Factors associated with engaging socially marginalized HIV-positive persons in primary care

Boston University, Boston, Massachusetts, United States
AIDS PATIENT CARE and STDs (Impact Factor: 3.58). 02/2007; 21 Suppl 1:S30-9. DOI: 10.1089/apc.2007.9989
Source: PubMed

ABSTRACT This paper examines factors associated with engaging socially marginalized HIV-positive persons in primary care using interview and chart review data from 984 clients presenting for services at 10 agencies participating in a multisite demonstration project. The sample was predominantly minority, and many reported drug and mental health problems as well as housing instability. At baseline, roughly half of the participants were engaged in HIV primary care; the other participants were either not at all engaged in HIV primary care or somewhat engaged in care. Those who were somewhat engaged in care were very similar to those who were not at all engaged in care, and significantly different than those who were fully engaged in care across a number of demographic, health status/utilization, and barriers to care items and fared equally poorly with regard to engagement in care at 12-month follow-up.
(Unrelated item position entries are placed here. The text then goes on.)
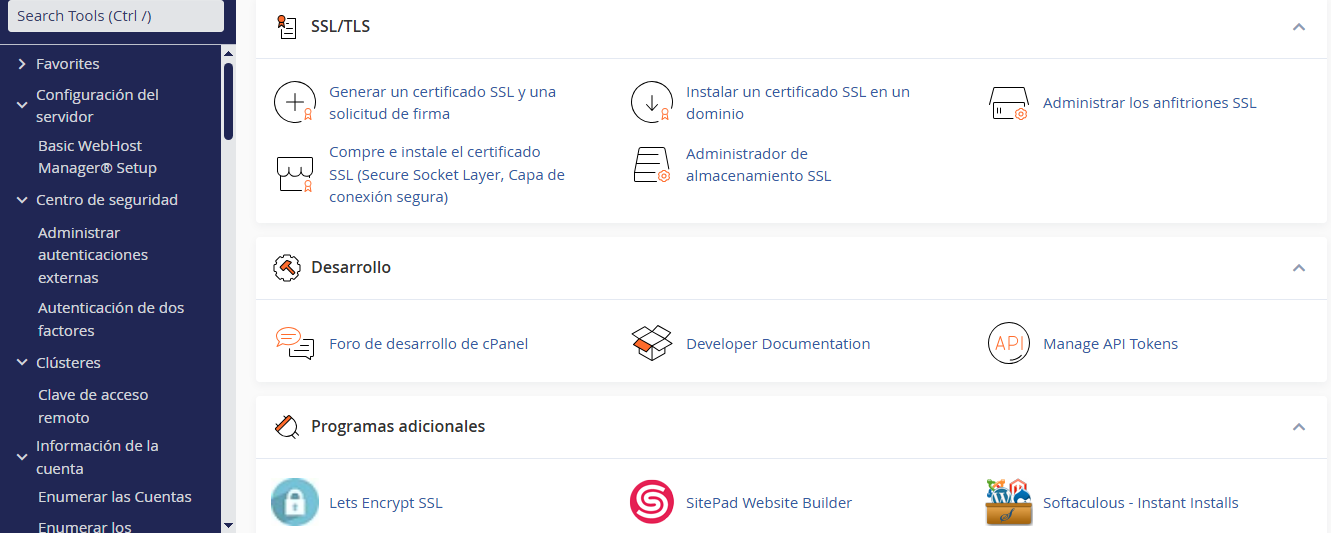The height and width of the screenshot is (533, 1331).
Task: Click the SitePad Website Builder icon
Action: pyautogui.click(x=652, y=502)
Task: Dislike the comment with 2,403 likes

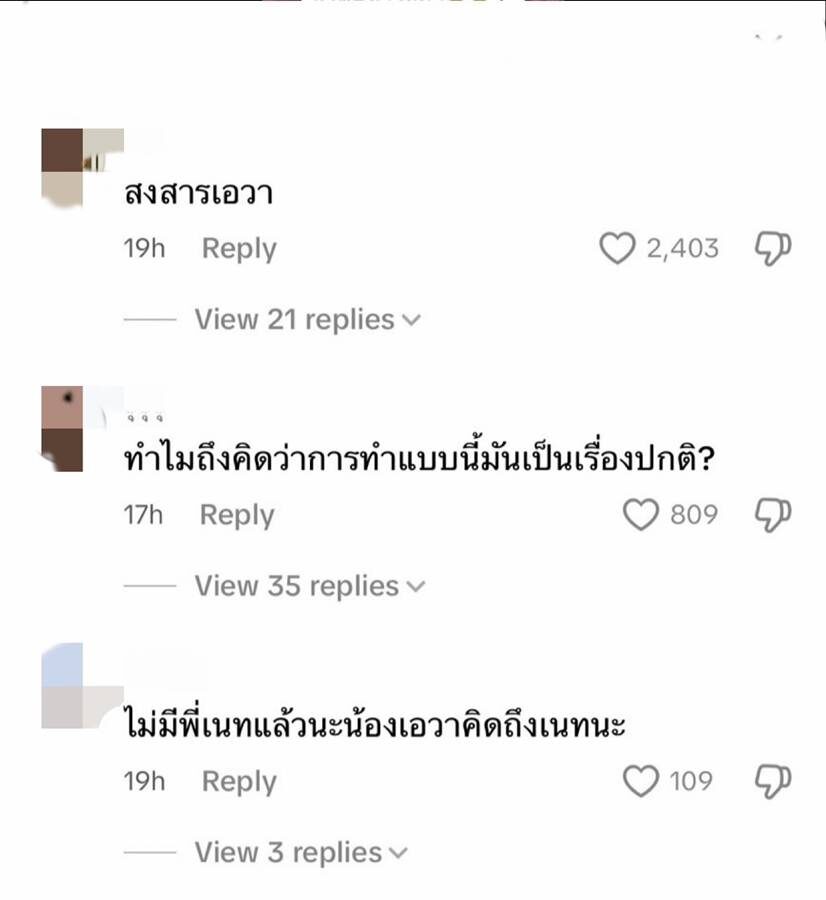Action: tap(773, 249)
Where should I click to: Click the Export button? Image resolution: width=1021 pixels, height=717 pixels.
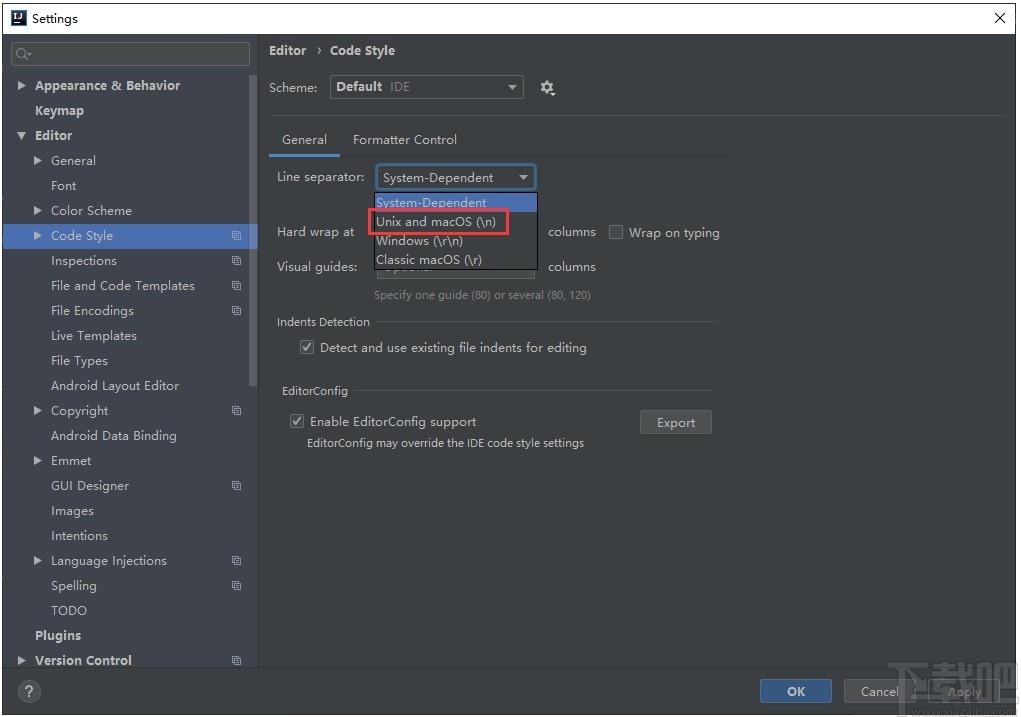pyautogui.click(x=675, y=423)
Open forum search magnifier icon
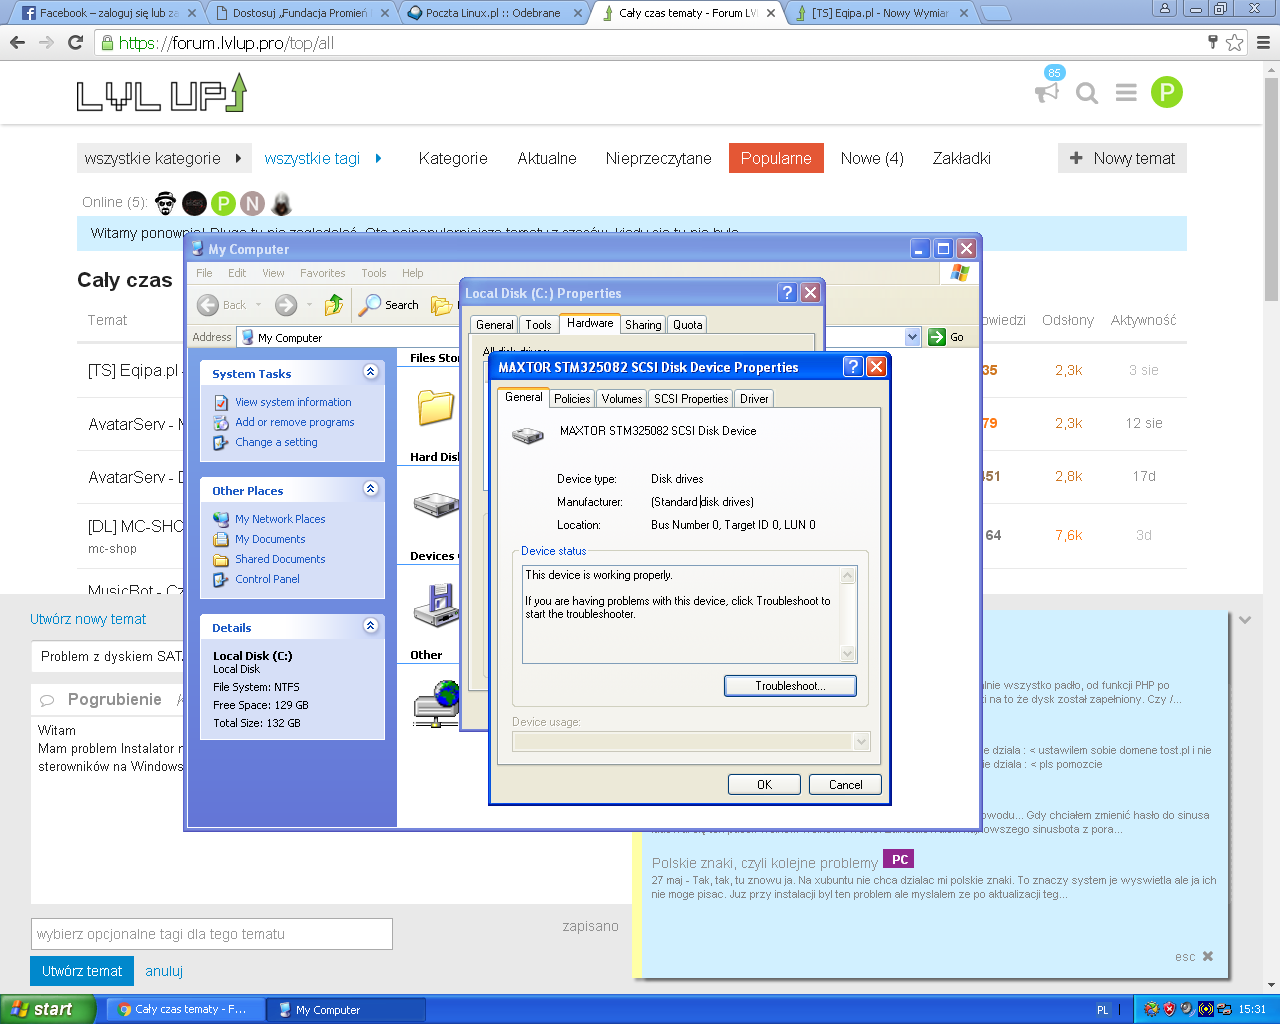 pos(1087,93)
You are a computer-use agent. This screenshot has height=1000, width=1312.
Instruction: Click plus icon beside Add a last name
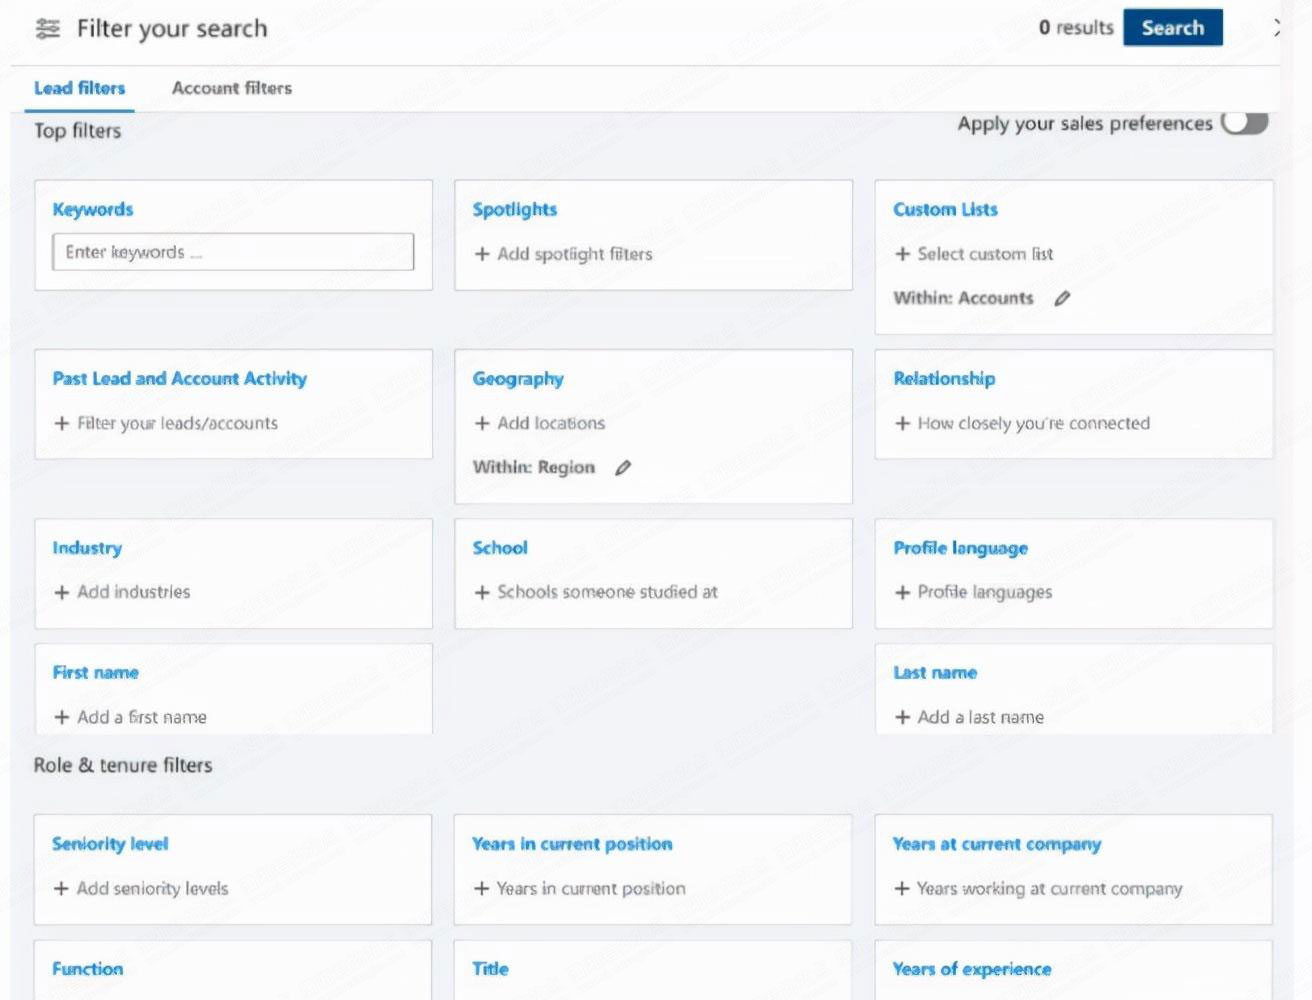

In 12-month longitudinal analyses, 58% of those not engaged at baseline ( n = 517) became more fully engaged in care. In the final multivariate model that controlled for disease stage, decreases in drug use, structural barriers, and unmet needs were associated with engagement in care. Interventions that focus on decreasing structural barriers and unmet support services needs, addressing negative health beliefs and attending to drug use are promising public health strategies to engage marginalized HIV-positive persons in HIV primary care.